La problématique annoncée par les « Grands » est celle-ci : peut-on outrepasser le droit des Nations ou doit-on dans tous les cas le respecter, même si le dirigeant ultime est peu fréquentable ? Les américains disent oui, les Russes non. Mais la vraie problématique est tout autre : les pays qui ne se mettent pas dans le giron Nord Américain doivent être remis dans le droit chemin. L’appartenance aux féaux implique l’existence d’une démocratie d’opinion dans laquelle l’émotion surpasse la raison, de politiciens qui s’occupent exclusivement des aspects sociaux des sociétés et non de politique, d’entreprises uniquement régies par les marchés. Il faut aussi accepter l’occupation du menu peuple par les plaisirs immédiats, l’installation de réseaux sociaux mondialement installés appelés à se substituer à terme aux États-Nations.
La plupart des pays musulmans n’entrent pas dans le cadre ainsi défini : la présence de leur dieu n’a pas pu être suffisamment effacée par le mercantilisme et la consommation effrénée de tout, y compris des Hommes : c’est un motif supplémentaire pour les combattre. Les Russes encore avides de grandeur entrent dans cette même catégorie.
Des armes chimiques ont-elles été utilisées par Bachar el-Assad ? Si il y avait eu un quelconque intérêt pour lui, il n’aurait très probablement pas hésité. Mais était-ce le cas, étant donné qu’il perçoit parfaitement comment pousser ses avantages ?
Il était urgent de briser l’axe Syrie-Iran-Russie pour montrer que toute rébellion à la mondialisation heureuse et nord-américaine serait matée surtout que le trions avait infligé une cinglant défaite à l’État Islamique État islamique dont chacun s’accorde à penser qu’il a reçu armes et subsides de l’Arabie saoudite au moins à sa naissance. État islamique dont l’idéologie n’est pas si lointaine de celle qui domine en Arabie. En face du trio précédent, celui constitué de l’Arabie saoudite, des Etats-Unis et d’Israël. Ce dernier pays n’apparaît jamais explicitement dans les démonstrations de force ou les conflits mais ne pas tenir compte de ses intérêts lors du déroulement d’un conflit est un non sens. Le bombardement chimique, quel qu’en soit l’auteur, fragilise considérablement Bachar el-Assad rendant inéluctable son éviction. La Russie, suspectée d’aider des criminels de guerre, est encore davantage qu’elle ne l’est mise au ban des Nations.
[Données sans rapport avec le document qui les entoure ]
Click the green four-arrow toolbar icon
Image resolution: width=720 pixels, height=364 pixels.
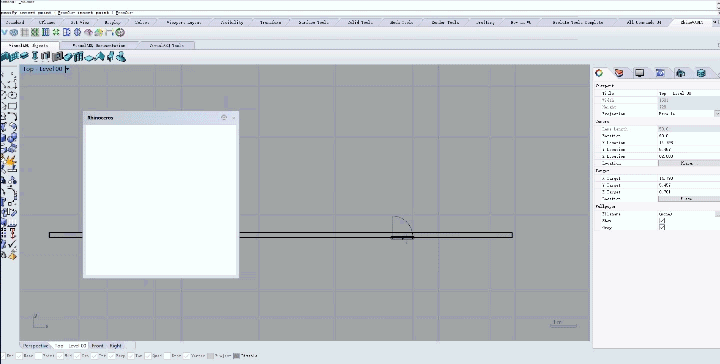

L’Iran se voit isolée et il sera plus facile de trouver un motif exploitable médiatiquement pour créer des troubles dans sa population en dressant les uns contre les autres (un risque nucléaire par exemple). Les Etats-Unis, se posant en « défenseurs des enfants de Dieu », imposent un peu plus leur volonté au reste du monde. Israël voit ses plus proches ennemis un peu plus divisés.
On distingue bien les bénéficiaires du bombardement chimique. Par contre on ne voit pas clairement ce que le trio devenu infernal Syrie-Iran-Russie peut y gagner.